In The Language Puzzle, renowned archaeologist Steven Mithen puts forward a groundbreaking new account of the origins of language. Scientists have gained new insights into the first humans of 2.8 million years ago, and how numerous species flourished but only one, Homo sapiens, survives today. Drawing from this work and synthesizing research across archaeology, psychology, linguistics, genetics, neuroscience, and more, Mithen details a step-by-step explanation of how our human ancestors transitioned from apelike calls to words, and from words to language as we use it today. He explores how language shaped our cognition and vice versa; how metaphor advanced Homo sapiens’ ability to formulate abstract concepts, develop agriculture, and—ultimately—shape the world. The result is a master narrative that builds bridges between disciplines, stuns with its breadth and depth, and spans millennia of societal development.

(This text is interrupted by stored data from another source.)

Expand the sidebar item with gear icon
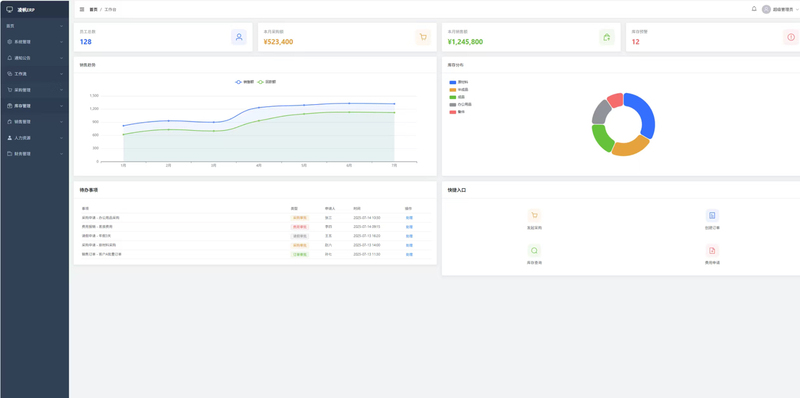800x398 pixels. point(35,42)
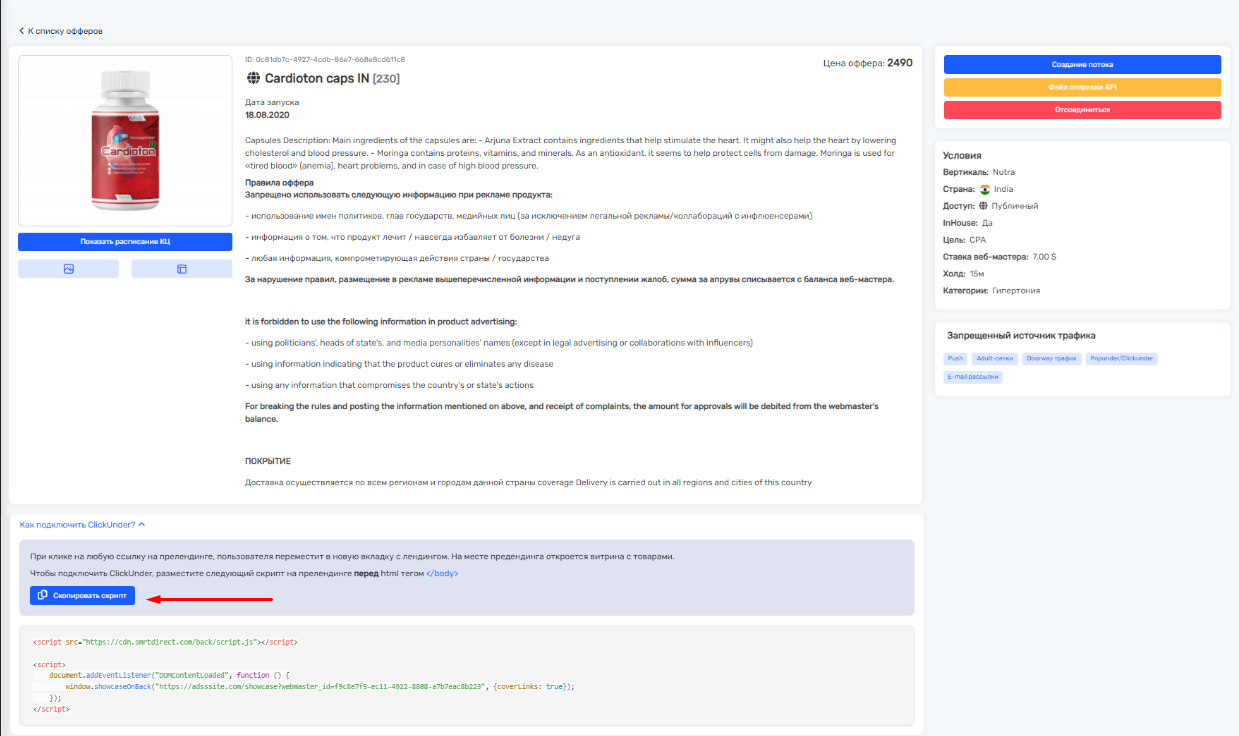Click globe icon next to Публичный
The image size is (1239, 736).
[984, 206]
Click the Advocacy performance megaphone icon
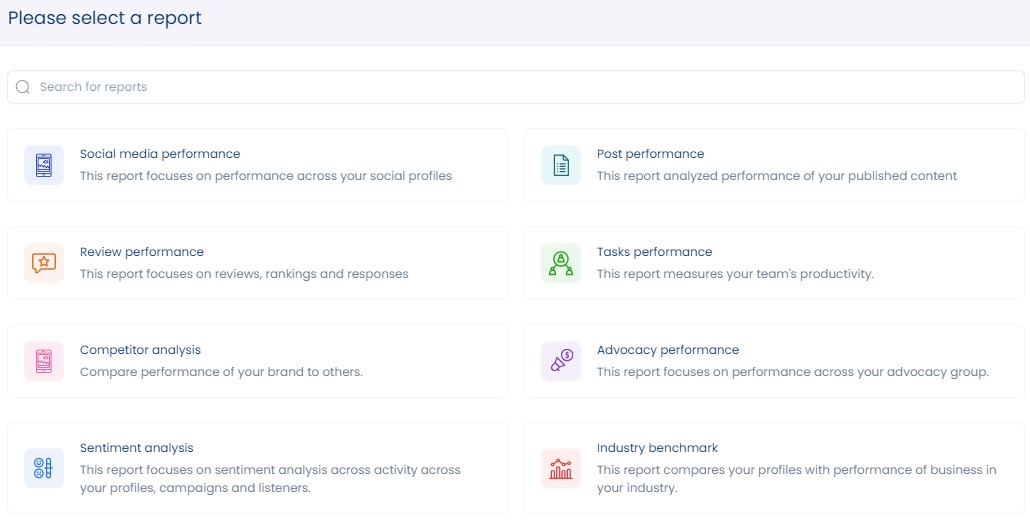Viewport: 1030px width, 520px height. pos(561,361)
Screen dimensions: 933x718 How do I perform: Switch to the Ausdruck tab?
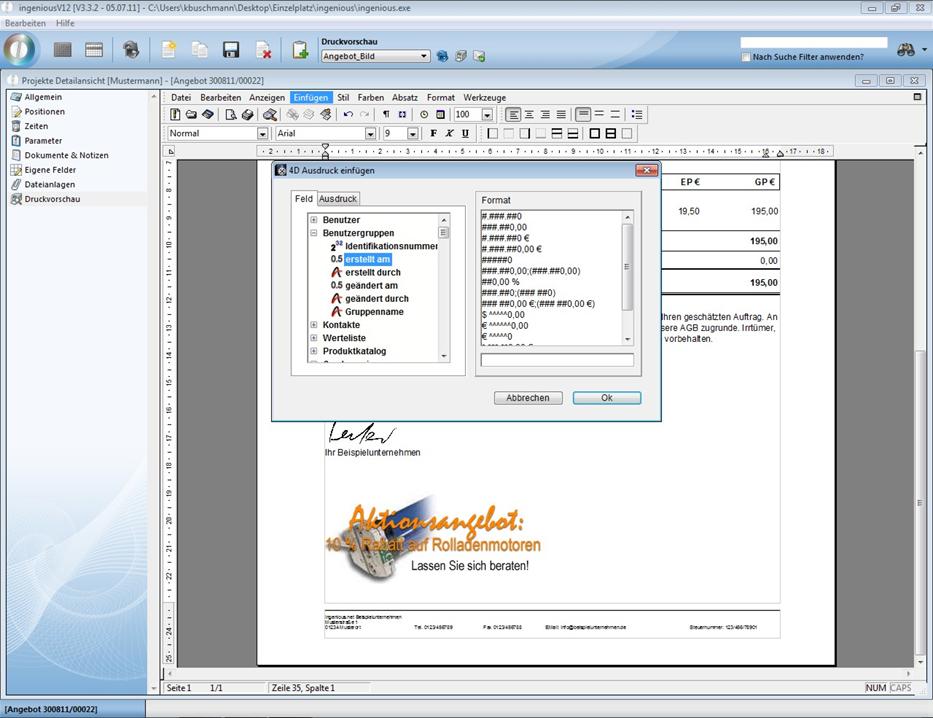[338, 199]
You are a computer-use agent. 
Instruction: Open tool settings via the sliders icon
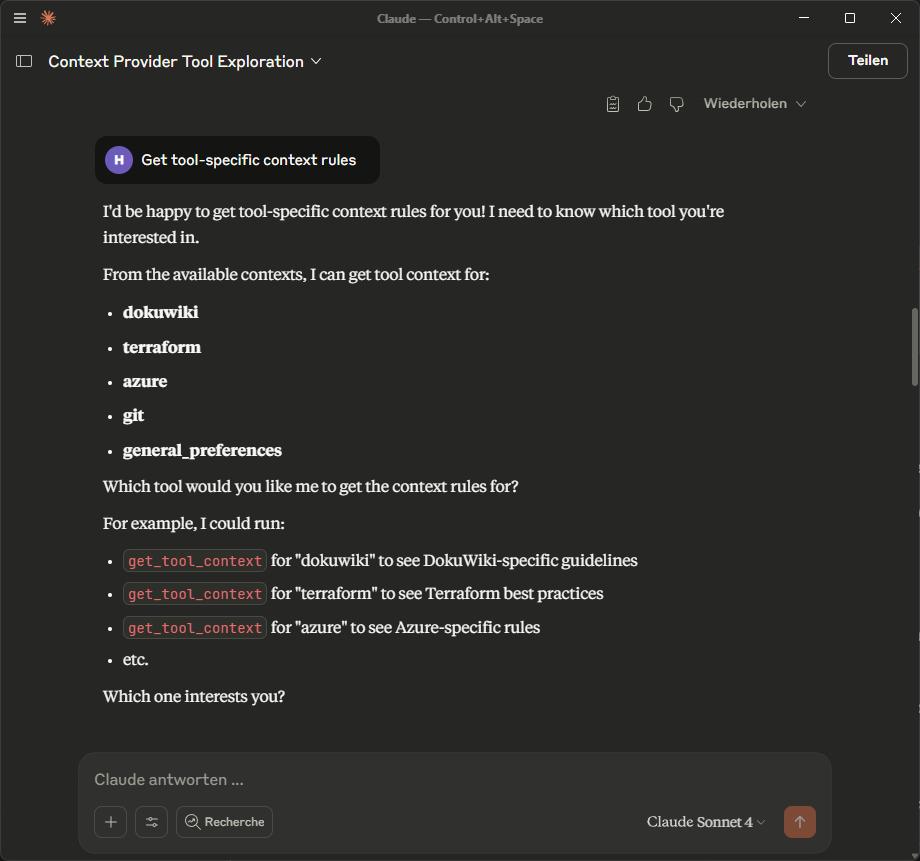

Deeply researched and brilliantly told, The Language Puzzle marks a seminal understanding of the evolution of language.
PUBLISHERS WEEKLY
In this fascinating analysis, archaeologist Mithen (The Singing Neanderthals) chronicles human ancestors' progress from grunts and screams to jokes and poetry. Primate studies offer insight into the origins of language, Mithen contends, suggesting that chimpanzees' combination of grunts, barks, and other noises in predictable sequences might indicate primitive syntax. Tracing how the physical evolution of the brain, tongue, throat, and ears gave hominins more intelligence and articulate vocal tracts, Mithen argues that by one million years ago homo erectus was likely uttering "iconic words," whose sounds mimic features of the objects they describe ("Languages throughout the world use hard consonants for father, as in dad and pa, and soft, vowel-like consonants... for mother, as in mommy"). The Neanderthals developed bigger vocabularies and sentences governed by grammar, and were followed by homo sapiens, whose more sophisticated brains invented abstract words and metaphors that made language a font of cognitive creativity. In down-to-earth prose, Mithen weaves a wealth of genetic, linguistic, and paleoanthropological research into a coherent tapestry, with surprising revelations about Stone Age communication as well as present-day language. (Babies automatically process the frequency with which certain syllables follow each other to pick discrete words out of speech.) The result is a stimulating inquiry into the origins of language.